The Charlotte City Council voted 9-1 Monday night to tighten the curfew, an effort pushed by Mayor Pro Tem Patrick Cannon in the wake of an late-night uptown shooting in May that occurred after the Food Lion Speed Street celebration.
The current curfew is from 11 p.m. to 6 a.m. from Sunday to Thursday and from 12 a.m. to 6 a.m. on Saturday and Sunday. It applies to all children under 16; there are exceptions for children holding jobs and for those with an adult.
The new curfew is different based on age. For children 12 and under, the curfew will be 10 p.m. to 6 a.m. seven days a week. For children who are 13, 14 and 15, the curfew will be 11 p.m. to 6 a.m. seven days a week.
In addition, the adult who is responsible for a child must now be at least 21, instead of at least 18 in the current ordinance.
Cannon said he wanted a curfew for 16- and 17-year-olds, but the city’s hands were tied because the state of North Carolina requires them to be tried in the adult court system, making it difficult to classify them as juveniles.
“State law won’t allow us that flexibility,” said Cannon, a Democrat.
The new curfew will go into effect Dec. 15, in time for New Year’s Eve celebrations.
Monday’s vote was the first significant change to the city curfew since it was implemented in 1994.
It’s unclear how vigorously the new curfew will be enforced.
There were 58 curfew violations across the city from June 2010 to May 2011, according to statistics provided to the Observer this summer. And the Charlotte-Mecklenburg police said Monday night that it mostly uses the curfew during special events.
“We don’t do random enforcement,” said Vicki Foster of the CMPD.
Democrat Michael Barnes voted against the new curfew in part because he said the current ordinance is rarely enforced.
Barnes said he would have supported the ordinance if it “had more teeth.” He said parents of children arrested for curfew violations can be required to take a court-ordered parenting class, but are rarely required to do so.
Cannon said CMPD chief Rodney Monroe supported the changes, and lobbied for the implementation to be moved from February to December. That would allow police to use the new curfew for New Year’s Eve.
Mayor Anthony Foxx said a more restrictive curfew won’t fix what he said are “deeper issues” with the city’s youth.

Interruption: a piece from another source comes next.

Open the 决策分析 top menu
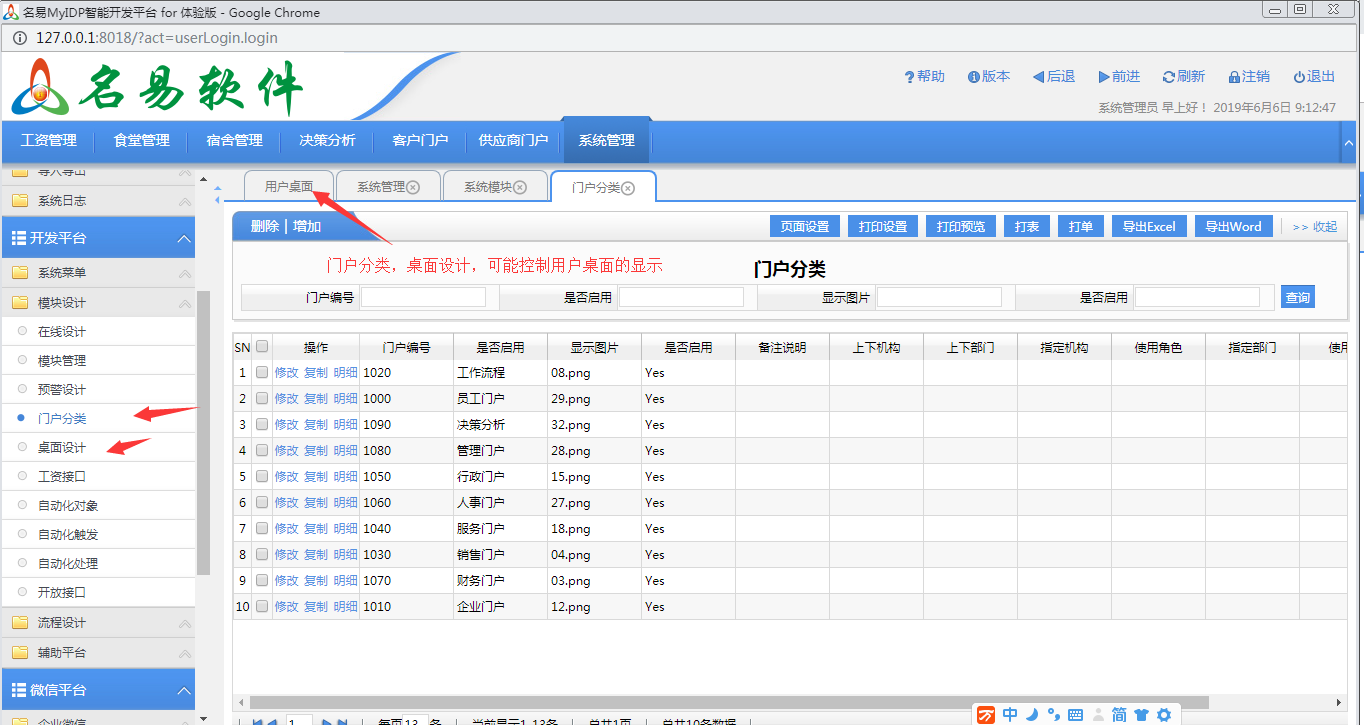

“As much as we have been talking about how to engage youth … the challenges are outrunning our efforts,” Foxx said.
In the May incident after the Speed Street festival, police made roughly 70 arrests. Thousands of teenagers flooded an area around the Charlotte Transportation Center uptown, and the CMPD struggled at times to contain the crowds.
A 22-year-old was shot and killed.
City staff has pointed to other similar-sized communities that have enacted “tiered” curfews based on age.

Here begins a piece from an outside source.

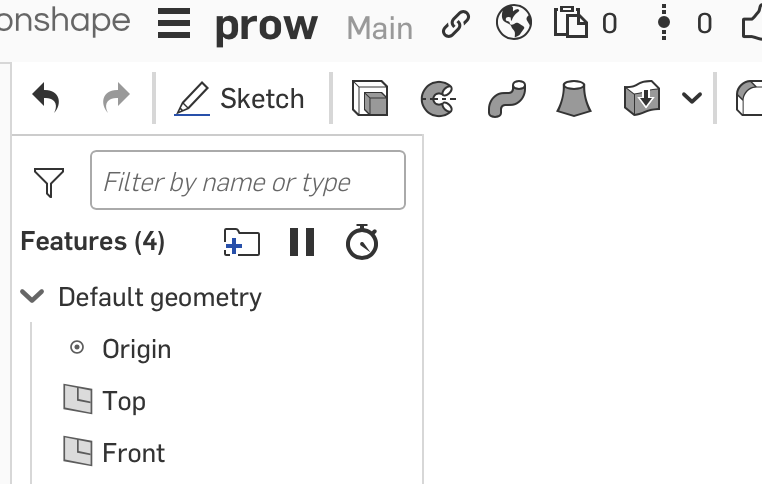Toggle the rollback pause bar
This screenshot has height=484, width=762.
pos(302,242)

In Columbus, Ohio, for example, youths ages 13 to 17 are barred from public places between midnight to 4:30 a.m. each night, with some exceptions. Younger children must be in by one hour past sunset.
The curfew has been in effect for more than 30 years, but enforcement wasn’t really stepped up until 2008, said Sgt. Rich Weiner, a spokesman for the Columbus Division of Police. Weiner said the department has had issues in the past where they were unable to locate a child’s parents, and children were taken to children’s services and later a juvenile facility. Now, a local YMCA has offered to serve as a “holding place” for curfew violators until parents could be notified.
And while many communities have adopted curfews for juveniles over the years, they’re not everywhere. The city of Raleigh doesn’t have one, and there have been no sustained discussions about the issue, according to a spokeswoman.
Greensboro enacted a curfew last year, but only for its downtown business district. The policy was part of broader efforts to improve behavior in that part of town. The curfew was originally set to expire in December, but Assistant City Manager Michael Speedling said Greensboro staff want to recommend extending the policy.